Our 10 pods can survive for a few minutes before getting killed. The error that I get is: MountVolume.SetUp failed for volume "default-token-7td4s" : couldn't propagate object cache: timed out waiting for the condition.

My thinking is that the pods consume too much memory. We tried to specify memory usage by adding the following parameters under containers in the yaml file:

resources:
    limits:
        memory: "15Gi"
    requests:
        memory: "500Mi"

But it does not help, as pods are still terminated. Running the job with 1 pod is fine, as it does not get killed. In the end, we want to have a scalable solution where multiple scenarios with multiple pods could be run overnight.

Do you have any idea about why the pods are getting killed in this scenario?

The pods are running properly when they run one by one (without parallelism). When we try to run a lot of them together, they run for a bit then get killed (evicted?) sometimes producing this error :

MountVolume.SetUp failed for volume "default-token-7td4s" : couldn't propagate object cache: timed out waiting for the condition

The strange thing is that we the secret this job uses is not default-token-7td4s but regcred-nextsys, as seen in the job YAML file. Is that expected behaviour? And if so, why does it actually fail? I'm suspecting a race condition, or just different pods trying to mount the same resource, but I'm not sure that it makes sense. The other reason I suspect is a memory issue.

We are running kubernetes as a managed service from DigitalOcean.

-- Pavlo Bazilnskyy
cluster-computing
kubernetes
python

3 Answers

10/14/2019

Sorry, I didn't notice that you don't use minikube. I have corrected my answer.

Check which Kubernetes version you use. Your logs indicate you are running 1.12.3.

This was resolved in 1.12.7 in #74755.

Here you can find mor einformation: cache secret/configmap behavior.

Hope it helps.

-- MaggieO
Source: StackOverflow

10/11/2019

You are using a kubernetes resource of type JOB not a POD. Those are very different things.
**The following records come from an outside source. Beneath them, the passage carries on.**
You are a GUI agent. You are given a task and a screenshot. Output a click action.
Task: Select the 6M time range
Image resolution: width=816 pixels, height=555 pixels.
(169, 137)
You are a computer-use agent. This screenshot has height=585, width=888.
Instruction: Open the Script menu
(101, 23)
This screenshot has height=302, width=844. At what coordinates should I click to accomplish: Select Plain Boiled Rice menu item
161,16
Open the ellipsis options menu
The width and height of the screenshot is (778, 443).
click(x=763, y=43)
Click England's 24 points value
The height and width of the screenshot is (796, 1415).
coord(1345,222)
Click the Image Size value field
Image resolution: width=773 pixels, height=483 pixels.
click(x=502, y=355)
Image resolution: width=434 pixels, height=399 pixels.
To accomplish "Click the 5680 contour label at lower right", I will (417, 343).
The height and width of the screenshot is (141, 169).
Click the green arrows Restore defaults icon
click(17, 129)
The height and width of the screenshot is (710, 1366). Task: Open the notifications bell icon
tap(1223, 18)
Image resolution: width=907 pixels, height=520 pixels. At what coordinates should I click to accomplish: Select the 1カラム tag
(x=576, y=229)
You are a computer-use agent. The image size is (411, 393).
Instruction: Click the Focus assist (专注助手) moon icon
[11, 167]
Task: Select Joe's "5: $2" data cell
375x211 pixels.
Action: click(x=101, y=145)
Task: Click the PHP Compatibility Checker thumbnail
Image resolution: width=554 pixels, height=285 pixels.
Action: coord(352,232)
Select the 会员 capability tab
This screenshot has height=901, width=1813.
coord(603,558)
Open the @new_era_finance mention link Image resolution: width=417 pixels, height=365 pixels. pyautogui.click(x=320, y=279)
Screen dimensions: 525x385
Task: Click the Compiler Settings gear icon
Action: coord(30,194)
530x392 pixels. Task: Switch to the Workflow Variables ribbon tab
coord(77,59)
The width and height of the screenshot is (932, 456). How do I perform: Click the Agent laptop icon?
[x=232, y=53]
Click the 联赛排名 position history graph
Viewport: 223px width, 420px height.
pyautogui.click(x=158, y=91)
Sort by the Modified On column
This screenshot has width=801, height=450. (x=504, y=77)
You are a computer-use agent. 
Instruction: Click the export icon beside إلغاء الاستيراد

And the job you are running has not even started as it cannot mount the default token which is another kubernetes resource that you should have listed as a Secret.

Most likely, when you create the job, it stays in a ContainerCreating state forever. Run a kubectl get pods to see this. And run kubectl get secrets to find the default-token.

-- Rodrigo Loza
Source: StackOverflow

10/14/2019

I'm working together with Pavlo and encountered this issue. What I understand from now is that the pods are running properly when they run one by one (without parallelism). When we try to run a lot of them together, they run for a bit then get killed (evicted?) sometimes producing this error :

MountVolume.SetUp failed for volume "default-token-7td4s" : couldn't propagate object cache: timed out waiting for the condition

The strange thing is that we the secret this job uses is not default-token-7td4s but regcred-nextsys, as seen in the job YAML file. Is that expected behaviour? And if so, why does it actually fail? I'm suspecting a race condition, or just different pods trying to mount the same resource, but I'm not sure that it makes sense. The other reason I suspect is a memory issue.

We are running kubernetes as a managed service from DigitalOcean.

-- Fotis Paraschiakos
Source: StackOverflow